• 데이터셋 행:
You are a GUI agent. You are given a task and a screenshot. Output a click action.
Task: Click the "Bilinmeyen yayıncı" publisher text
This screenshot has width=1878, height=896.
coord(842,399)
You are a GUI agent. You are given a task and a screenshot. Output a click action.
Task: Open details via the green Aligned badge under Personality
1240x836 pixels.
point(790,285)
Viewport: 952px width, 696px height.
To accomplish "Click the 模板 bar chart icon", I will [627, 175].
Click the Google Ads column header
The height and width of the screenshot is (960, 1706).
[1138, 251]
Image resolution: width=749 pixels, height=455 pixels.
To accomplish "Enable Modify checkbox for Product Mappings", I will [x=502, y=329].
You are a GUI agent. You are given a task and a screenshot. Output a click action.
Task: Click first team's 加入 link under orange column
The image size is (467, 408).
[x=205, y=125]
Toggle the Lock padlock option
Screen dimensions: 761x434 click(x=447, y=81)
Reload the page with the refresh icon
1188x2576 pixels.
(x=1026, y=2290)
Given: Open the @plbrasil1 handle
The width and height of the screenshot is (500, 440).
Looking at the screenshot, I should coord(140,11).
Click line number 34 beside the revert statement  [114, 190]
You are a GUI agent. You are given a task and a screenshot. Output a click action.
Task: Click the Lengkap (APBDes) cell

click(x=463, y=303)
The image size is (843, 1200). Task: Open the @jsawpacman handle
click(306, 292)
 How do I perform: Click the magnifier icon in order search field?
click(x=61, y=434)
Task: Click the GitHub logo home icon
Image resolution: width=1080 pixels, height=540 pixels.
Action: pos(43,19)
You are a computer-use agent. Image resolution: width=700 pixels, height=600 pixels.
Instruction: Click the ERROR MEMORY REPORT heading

• 수행할 과제: "Click line number" 문구가 있는 줄부터 "click(x=61, y=434)" 문구가 있는 줄까지 다시 쓰세요. 이때 "magnifier" 부분만 "loupe" 표현으로 바꾸고 나머지는 그대로 두세요.

• 완성된 과제:
Click line number 34 beside the revert statement  [114, 190]
You are a GUI agent. You are given a task and a screenshot. Output a click action.
Task: Click the Lengkap (APBDes) cell

click(x=463, y=303)
The image size is (843, 1200). Task: Open the @jsawpacman handle
click(306, 292)
 How do I perform: Click the loupe icon in order search field?
click(x=61, y=434)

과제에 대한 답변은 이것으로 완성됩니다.